Lebih lanjut, Arief menjelaskan bahwa impor gula mentah ini dilakukan secara bertahap agar tidak mengganggu harga jual petani tebu di dalam negeri. Ia juga menekankan bahwa produksi gula dalam negeri masih mencukupi untuk kebutuhan sekitar 4,5 bulan ke depan, namun pemerintah tetap harus mengantisipasi berbagai kemungkinan risiko.

“Kita tidak boleh mengambil risiko. Oleh karena itu, impor ini diperlukan untuk menjaga keseimbangan stok nasional,” tambahnya.

Dampak dan Waktu Pelaksanaan Impor

Pemerintah memastikan bahwa impor gula akan dilakukan dengan mempertimbangkan waktu panen tebu dalam negeri. Arief menyebut bahwa panen akan dimulai pada April, dan impor raw sugar akan disesuaikan dengan masa giling agar tidak berdampak negatif terhadap harga jual petani.

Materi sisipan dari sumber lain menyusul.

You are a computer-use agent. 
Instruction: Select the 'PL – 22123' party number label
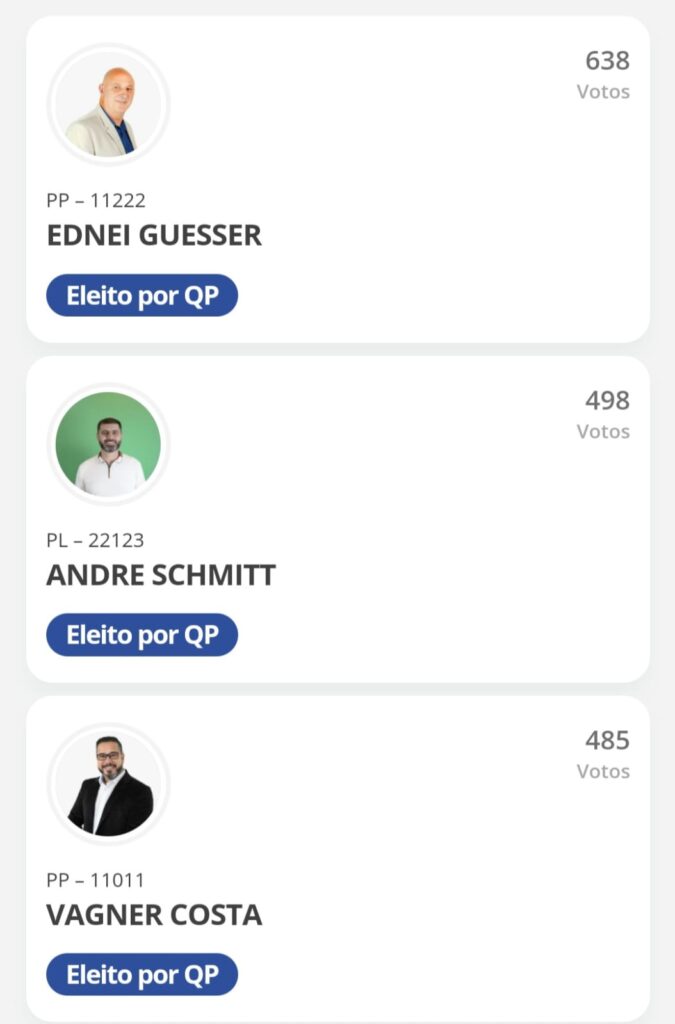coord(95,541)
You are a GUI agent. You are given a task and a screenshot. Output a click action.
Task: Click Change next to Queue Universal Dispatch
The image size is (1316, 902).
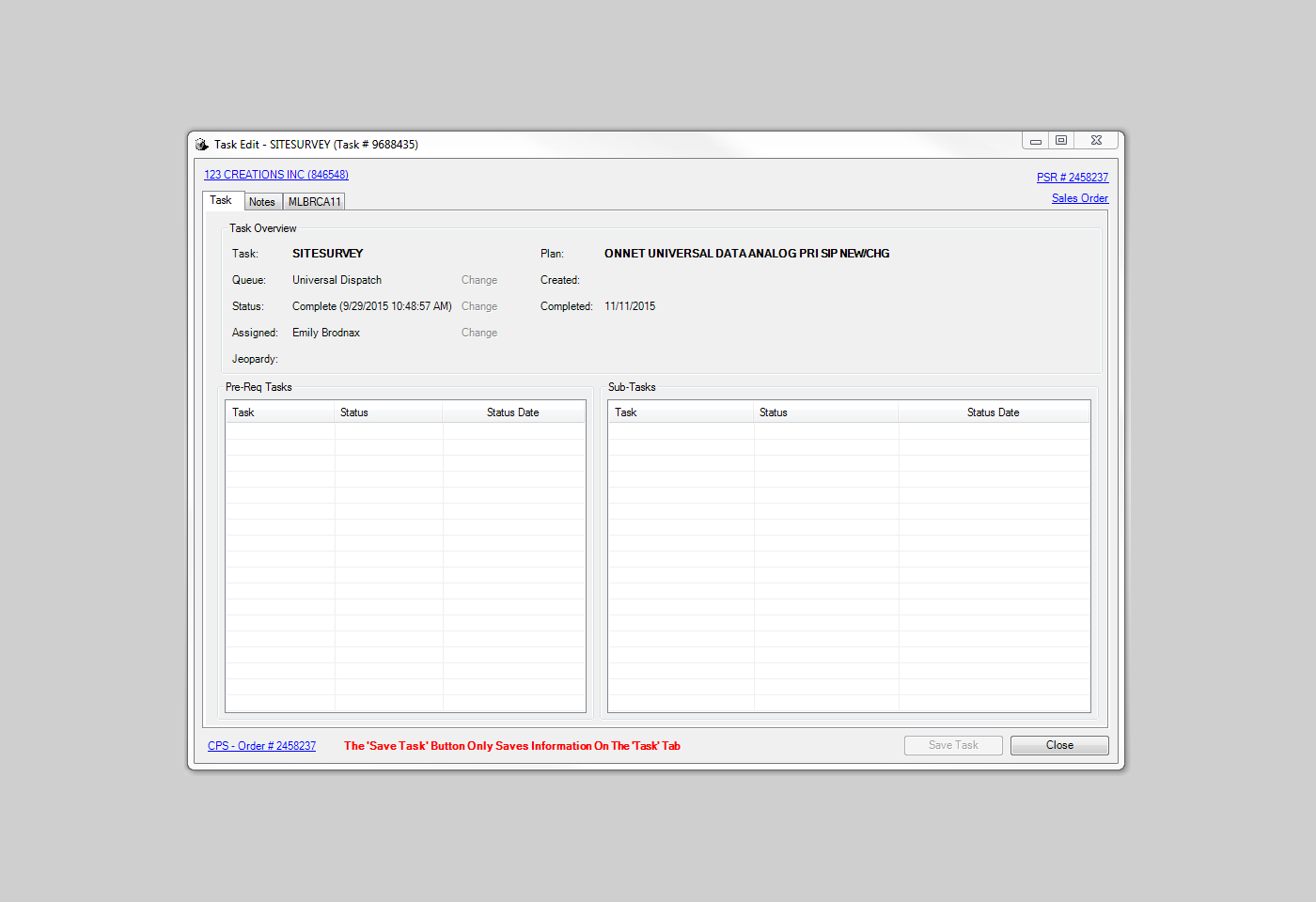pyautogui.click(x=479, y=280)
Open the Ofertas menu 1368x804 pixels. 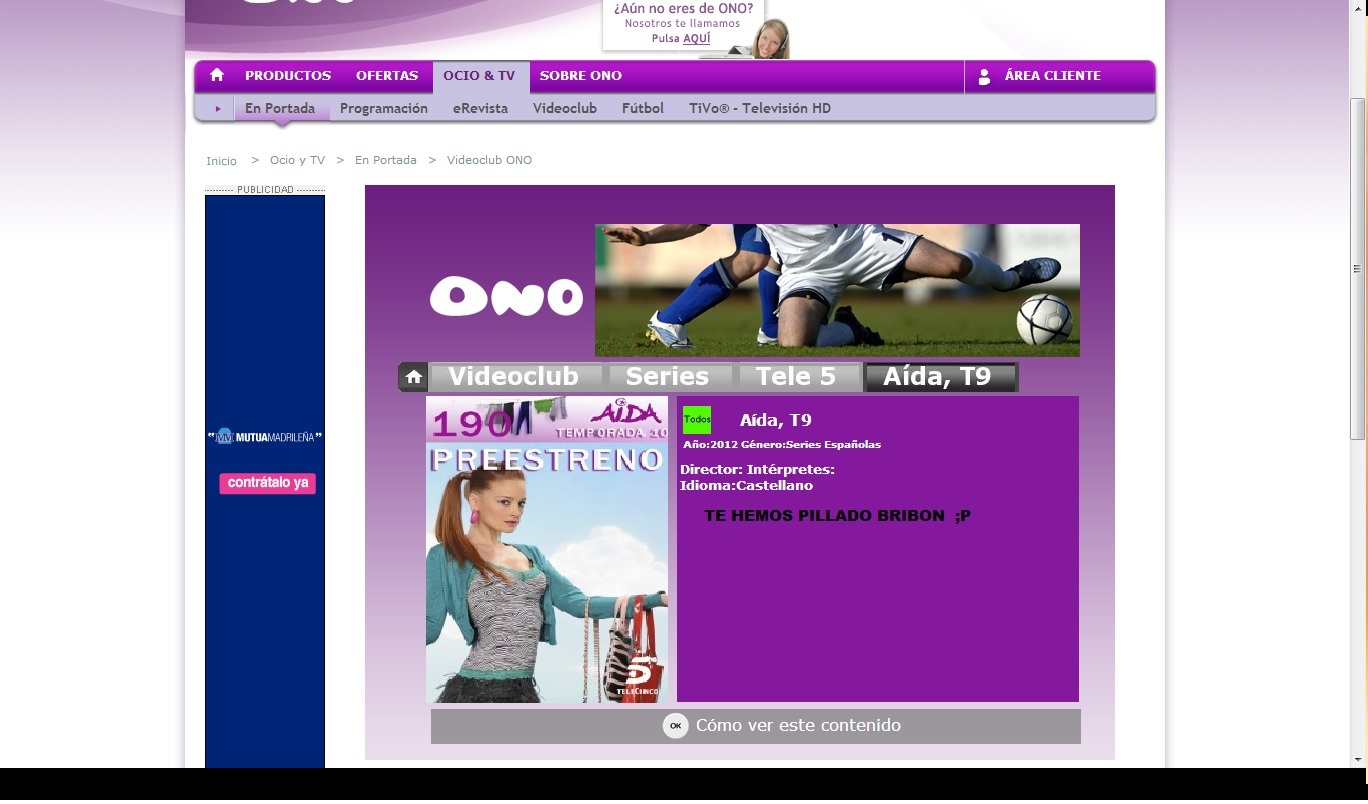coord(387,76)
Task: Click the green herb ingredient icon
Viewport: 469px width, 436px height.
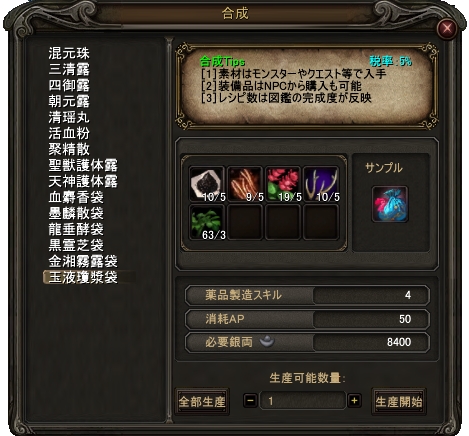Action: coord(207,222)

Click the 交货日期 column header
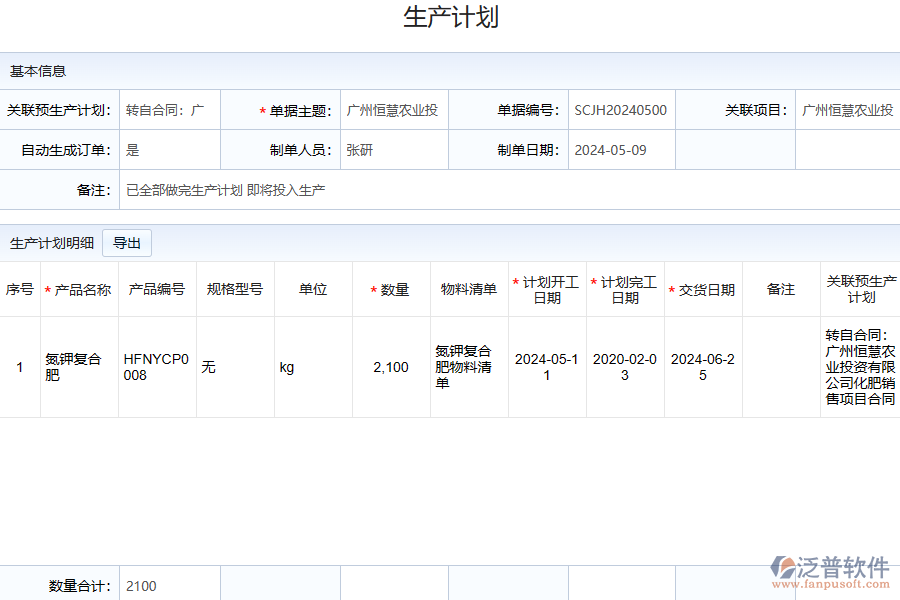point(704,290)
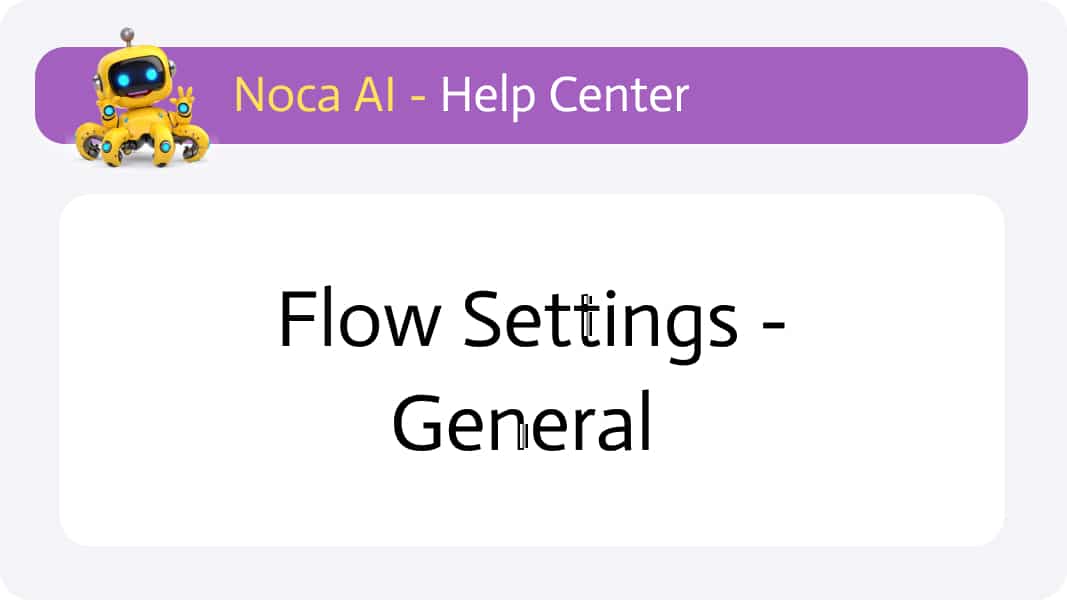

“Kita harus menjamin harga petani tetap stabil. Oleh sebab itu, impor raw sugar dilakukan bersamaan dengan masa giling agar biayanya lebih rendah dan tidak merugikan petani,” jelasnya.

Baca juga :  Menko Yusril Ihza Mahendra Minta Publik Hormati Proses Hukum Hasto Kristiyanto

Saat ini, kebutuhan gula nasional berkisar antara 230 ribu hingga 300 ribu ton per bulan. Pada tahun lalu, pemerintah mengimpor sekitar 700 ribu ton gula konsumsi, sementara produksi dalam negeri mencapai 2,5 juta ton dari tebu petani lokal.

Arief menegaskan bahwa impor ini akan dilakukan secara bertahap agar tidak menyebabkan lonjakan pasokan yang berpotensi menekan harga jual petani. “Jumlah 200 ribu ton ini masih di bawah kebutuhan satu bulan, sehingga tidak akan mengganggu keseimbangan pasar,” katanya.

Kontroversi dengan Kebijakan Penyetopan Impor

Menariknya, keputusan impor ini bertolak belakang dengan pernyataan Menteri Koordinator Bidang Pangan, Zulkifli Hasan (Zulhas), yang sebelumnya menegaskan bahwa pemerintah akan menghentikan impor empat komoditas utama, yaitu beras, garam, gula, dan jagung mulai tahun ini. Kebijakan tersebut bertujuan untuk mendorong swasembada pangan nasional.

Dalam rapat koordinasi bidang pangan di Makassar pada Jumat (17/1), Zulhas menegaskan bahwa ketersediaan pangan nasional masih mencukupi dan harga-harga stabil. Bahkan, beberapa komoditas seperti cabai, bawang, telur, dan ayam tersedia dalam jumlah yang melimpah.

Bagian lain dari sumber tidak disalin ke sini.